Mission control must steer the spacecraft with extreme precision to prepare it to plunge into the Earth's atmosphere, says Shyam Bhaskaran of NASA's Jet Propulsion Laboratory, which is helping the Japanese guide Hayabusa home.

The required accuracy is like having "to throw a ball from here in Los Angeles and hit a spot about 3 feet wide 40 miles away in Santa Monica," he says.

Then there are the questions over whether the canister will in fact be ... empty. Hayabusa twice approached its target asteroid, named Itokawa, in 2007. The ship was not supposed to land, but it did, before Mission Control lost contact with it. No one is sure whether the technology to collect dust from the asteroid's surface actually worked.

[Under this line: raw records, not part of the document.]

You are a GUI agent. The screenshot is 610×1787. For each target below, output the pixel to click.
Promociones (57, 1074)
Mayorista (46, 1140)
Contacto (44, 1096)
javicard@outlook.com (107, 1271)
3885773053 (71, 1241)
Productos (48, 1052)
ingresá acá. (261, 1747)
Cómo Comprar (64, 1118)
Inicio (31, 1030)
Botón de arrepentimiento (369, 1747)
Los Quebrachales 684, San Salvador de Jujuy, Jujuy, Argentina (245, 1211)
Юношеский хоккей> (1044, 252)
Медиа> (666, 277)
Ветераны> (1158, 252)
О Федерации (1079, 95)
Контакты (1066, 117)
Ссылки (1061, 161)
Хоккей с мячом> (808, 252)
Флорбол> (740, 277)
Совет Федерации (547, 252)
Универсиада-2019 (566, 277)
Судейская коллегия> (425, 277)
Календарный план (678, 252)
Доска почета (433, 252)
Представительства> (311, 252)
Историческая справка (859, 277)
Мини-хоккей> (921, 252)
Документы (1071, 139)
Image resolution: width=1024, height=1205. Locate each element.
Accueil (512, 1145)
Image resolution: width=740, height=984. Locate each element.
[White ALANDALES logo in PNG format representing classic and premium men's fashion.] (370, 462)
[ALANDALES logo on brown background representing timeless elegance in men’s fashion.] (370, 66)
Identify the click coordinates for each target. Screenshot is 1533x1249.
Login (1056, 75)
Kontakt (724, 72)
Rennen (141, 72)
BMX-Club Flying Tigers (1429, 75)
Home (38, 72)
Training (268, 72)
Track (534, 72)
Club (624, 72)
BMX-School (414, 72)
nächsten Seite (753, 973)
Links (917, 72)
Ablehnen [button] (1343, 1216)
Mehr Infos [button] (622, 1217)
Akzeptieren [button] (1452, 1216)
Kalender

At best, say scientists, there will be a sprinkling of dust inside Hayabusa's canister. That could be enough. Modern laboratory techniques can wring valuable data out of a dust pile weighing less than a flea. Even a tiny bit would shed light on the asteroid's composition, which itself would illuminate the ingredients found in the early solar system.

If the canister does make it to Earth intact, it would be a triumph, whether it holds any asteroid dust.

Somehow Hayabusa has survived problems like these that would have finished off a lesser ship:
  • Two of the three devices that keep it pointed in the right direction have stopped working.
  • A fuel leak led to a seven-week communications blackout in 2005.
  • Several of its high-tech engines no longer function.
"We all thought the mission was over more than once," Cheng says. "But unbelievably, they managed to find a way to carry on. I guess that's the samurai spirit."